** THE INPUT follows **
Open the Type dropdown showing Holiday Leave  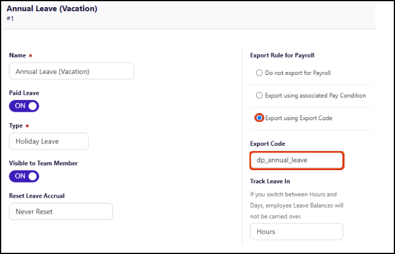49,141
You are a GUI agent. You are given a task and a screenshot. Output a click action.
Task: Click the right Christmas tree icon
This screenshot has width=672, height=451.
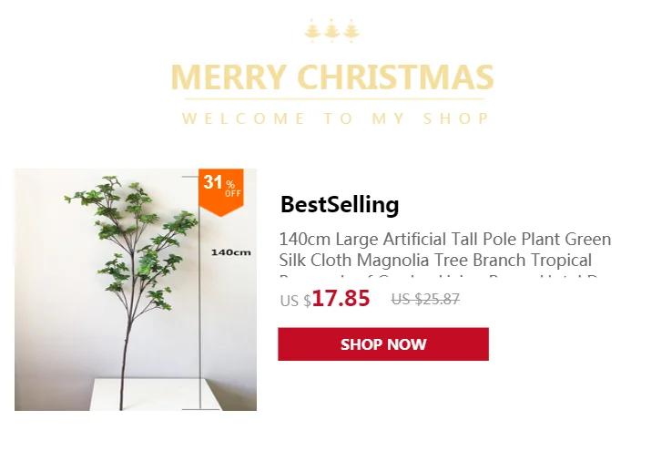coord(351,31)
** End of THE INPUT **
(WHAT YOU WILL DO): Quote precisely the lines of the data from the line containing "You are a GUI" through its final line, both included, excluding pictures.

(RESULT OF THE EXERCISE):
You are a GUI agent. You are given a task and a screenshot. Output a click action.
Task: Click the right Christmas tree icon
This screenshot has width=672, height=451.
coord(351,31)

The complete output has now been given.